Required work:
(a) Could you transcribe, word for word, the stretch of the article on Rzhude David from "His first gig" through "David bids adieu."?
(b) Can you pick up the article on Rzhude David leaving TAAQ after its last sentence and carry it forward?

START Document extract

Bidding farewell to Rzhude David

His first gig was playing the triangle in the school band! He brought out his first solo album in 1994 and joined the Bangalore-based Thermal and a Quarter (TAAQ), one of India’s pioneering rock bands, in 1999 as the bass guitarist. Eleven years later, Rzhude David bids adieu.

“Music has been a part of my life as long as I can remember. I didn’t have to try too hard to play music or learn it. I took naturally to playing whatever instrument I came upon,” he says, recalling how he became passionate about music. “I never really chose rock or the bass guitar in particular. I prefer playing acoustic guitar and percussion, preferably folk styles — it’s just that my public image has been associated with rock music and the bass guitar.”

When David joined, Bruce Lee Mani and Rajeev Rajagopal were the only remaining founding members of TAAQ, which started as a Christ College band. Now he feels he can comfortably lay claim to having played a pivotal role in making it a part of India’s rock history. “Be it independently producing and marketing its own music while being a pioneering online presence, or conceptualising and executing both national and international tours, we’ve been there and done what it takes to be a globally admired musical entity,” he says. “By sheer stubbornness, if you will, we took a stand when original music by Indian bands wasn’t appreciated, and carved a new place. The TAAQ sound is niche. Our style of music has consistently evolved and defied categorisation.”

If the scenario of Indian rock music today is undergoing a transformation for the better, it is due to rapidly devloping technology, David thinks. “While rock is not really a part of India’s musical heritage it has certainly found musical expression in the last few decades due to the way technology has broken down cultural barriers. Today’s kids with access to computers, software and the Internet are empowered to create, record and promote their own sound.”

END Document extract
START Data provided

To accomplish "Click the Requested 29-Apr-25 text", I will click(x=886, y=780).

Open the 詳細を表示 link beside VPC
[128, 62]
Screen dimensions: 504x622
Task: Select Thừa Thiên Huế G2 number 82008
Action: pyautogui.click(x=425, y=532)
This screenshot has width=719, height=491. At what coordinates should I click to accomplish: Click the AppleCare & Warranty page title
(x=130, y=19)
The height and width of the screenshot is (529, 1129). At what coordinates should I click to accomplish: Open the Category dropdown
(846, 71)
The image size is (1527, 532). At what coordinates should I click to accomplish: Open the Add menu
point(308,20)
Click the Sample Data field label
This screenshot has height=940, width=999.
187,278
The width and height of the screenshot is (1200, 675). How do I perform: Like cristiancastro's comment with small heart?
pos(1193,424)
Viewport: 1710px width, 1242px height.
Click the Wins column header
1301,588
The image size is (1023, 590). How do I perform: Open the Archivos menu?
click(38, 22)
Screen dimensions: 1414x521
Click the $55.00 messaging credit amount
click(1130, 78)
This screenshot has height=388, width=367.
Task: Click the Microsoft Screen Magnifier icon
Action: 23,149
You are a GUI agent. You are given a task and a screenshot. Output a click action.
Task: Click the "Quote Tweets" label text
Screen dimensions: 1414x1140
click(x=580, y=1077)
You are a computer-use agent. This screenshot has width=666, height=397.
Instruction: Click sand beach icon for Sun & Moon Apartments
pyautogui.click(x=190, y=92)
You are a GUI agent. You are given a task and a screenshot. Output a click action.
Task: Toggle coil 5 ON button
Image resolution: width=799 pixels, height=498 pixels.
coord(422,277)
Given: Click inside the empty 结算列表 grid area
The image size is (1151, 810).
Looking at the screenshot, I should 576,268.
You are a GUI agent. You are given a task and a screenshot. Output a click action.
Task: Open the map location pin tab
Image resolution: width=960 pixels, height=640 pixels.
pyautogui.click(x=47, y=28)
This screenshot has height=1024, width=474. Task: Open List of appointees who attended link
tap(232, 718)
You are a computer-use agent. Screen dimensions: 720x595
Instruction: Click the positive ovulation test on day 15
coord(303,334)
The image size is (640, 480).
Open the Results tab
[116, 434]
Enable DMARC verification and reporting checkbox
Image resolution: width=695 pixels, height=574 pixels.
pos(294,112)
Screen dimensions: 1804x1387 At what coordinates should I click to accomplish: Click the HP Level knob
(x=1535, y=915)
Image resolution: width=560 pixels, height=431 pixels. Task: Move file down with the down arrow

END Data provided

Answers to this exercise:
(a)
His first gig was playing the triangle in the school band! He brought out his first solo album in 1994 and joined the Bangalore-based Thermal and a Quarter (TAAQ), one of India’s pioneering rock bands, in 1999 as the bass guitarist. Eleven years later, Rzhude David bids adieu.

(b)
But it’s time to move on, David admits. “As the oldest member I think getting in some younger, more energetic blood will do the band a world of good!” He currently heads a project called MusicLab, which designs music education solutions, bringing the latest technology and teaching methodology to schools across India. “I feel the need to focus on projects that I’ve always wanted to do but couldn’t, because of the mind space that being a full time member of the band, a corporate career and a growing family demands. I’ve opened what I call the Acoustic Garden. Here I can work on music at my own pace,” he says. “It is an intimate acoustic space with just about all the tools needed for the organic process of music production.”

He will always treasure the great memories, he says. “From traversing the UK in a beat up tour van, getting near bushwhacked by goons in Ahmedabad, to living it up in five-star luxury brushing shoulders with some of our idols, it’s been a long, strange and mostly self-indulgent trip, but well worth every moment of it.”